Traces [...] labels passed during program execution. This is especially useful 
with debug mode, when the language processor pauses after each invocation or 
call (rexxref 2.29.1).


If the ongoing changes consolidate into the 5.1.0 release, our claim of 
compatibility with classic Rexx will no longer be valid. 

My impression is that these changes should be reverted, but I understand that 
there has been a considerable amount of effort put by the developers in 
implementing these modifications, and therefore such a reversal should not be 
undertaken slightly.

Please allow me to elaborate on the background behind these changes, to widen 
our perspective about the subject.

Statement of the problem

A label is a clause. Following TRL2 (and TRL1, in that respect), "more than one 
label may precede any instruction" (emphasis mine). Some interpreters seem to 
allow labels preceding any clause. To appreciate the difference between the two 
concepts, please consider the following small program:


Trace L
A: If 1 = 1
B: Then
C: Say "Hi"


Object Rexx (6.00, ArcaOS) chokes on B:, but allows A: and C: (THEN is not an 
instruction by itself); Regina Rexx happily processes A:, B: and C: (and traces 
them, when asked); the current version of ooRexx refuses to run the above 
program, even if we eliminate the B: label (it produces a 47.3, 'Labels are not 
allowed within an IF block; found "C"').

The ANSI standard defines labels inside a block instruction as "trace-only", 
and reserves errors 16.2 and 16.3 for the cases when a CALL or SIGNAL 
instruction tries to target one of these labels.

The Errata for the Rexx standard explicitly corrects 6.3.2.14 and 6.3.2.19, 
stating "This disallows labels before the THEN keyword".

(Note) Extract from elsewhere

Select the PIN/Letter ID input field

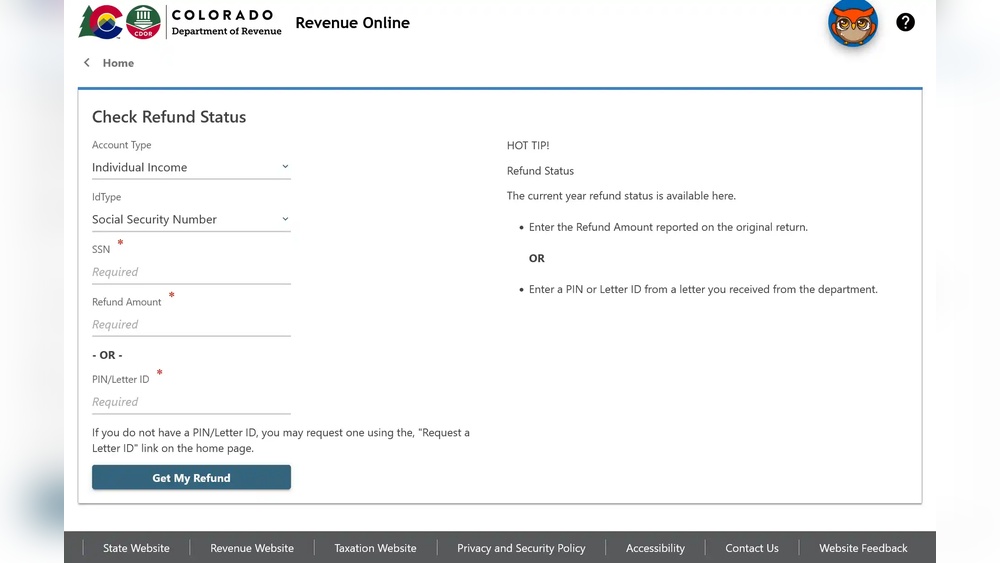pos(191,402)
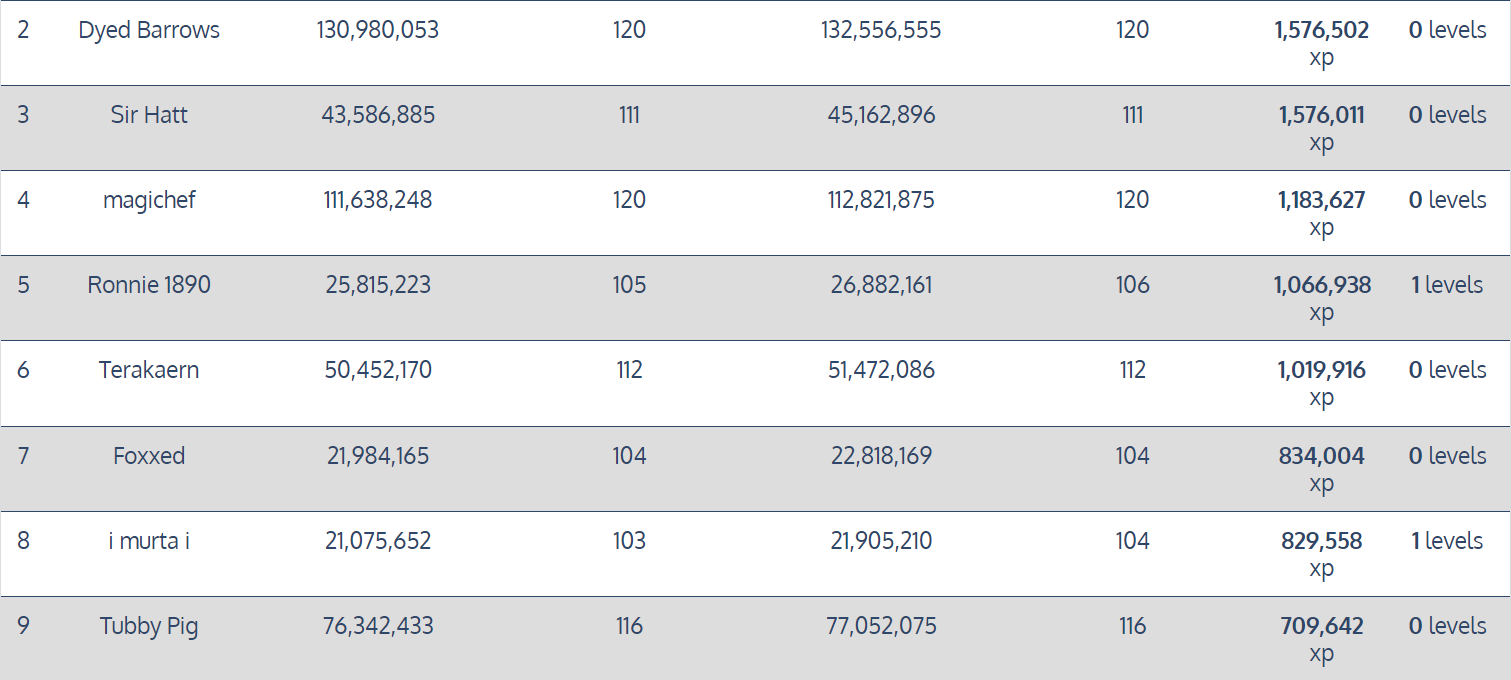This screenshot has width=1511, height=680.
Task: Select Sir Hatt start XP 43,586,885
Action: (x=378, y=115)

Now the question is the following: 


¿What variant of the language should ooRexx implement?

There was some discussion in the developers list (starting at 
https://sourceforge.net/p/oorexx/mailman/message/58813104/) about whether 
labels inside block instructions should be allowed to be called/branched to. 
The consensus was that this should not be allowed, putting ooRexx in line with 
the ANSI standard in this respect. I agree with that.

There was also a discussion about whether labels should be allowed when they 
cannot be branched to. The example used was relatively ambiguous, since it used 
a label before a THEN keyword:


label: THEN


¿Why do I say that this is an ambiguous example? Because one might object to 
disallowing such a label, a) because THEN is not an instruction, or b) because 
THEN is part of an IF. Depending on how we understand the example, we will have 
two different versions of the language.

The main point is this

One may have good reasons to want to disallow labels before THEN and, at the 
same time, think that instructions inside other instructions (i.e., not clauses 
which are not instructions by themselves) deserve to have labels, even if they 
are, as the ANSI standard says, trace-only.

My take is the following

Labels before THEN, ELSE, WHEN, OTHERWISE or END should not be allowed. All 
other labels should be allowed, including before EXPOSE and USE LOCAL. 
SIGNALing or CALLing a label before EXPOSE or USE LOCAL, or a label inside an 
IF/DO/LOOP/SELECT should produce an error.

What do you all think?

This is important. We are about to change the definition of the language, 
making it potentially incompatible with many existing programs.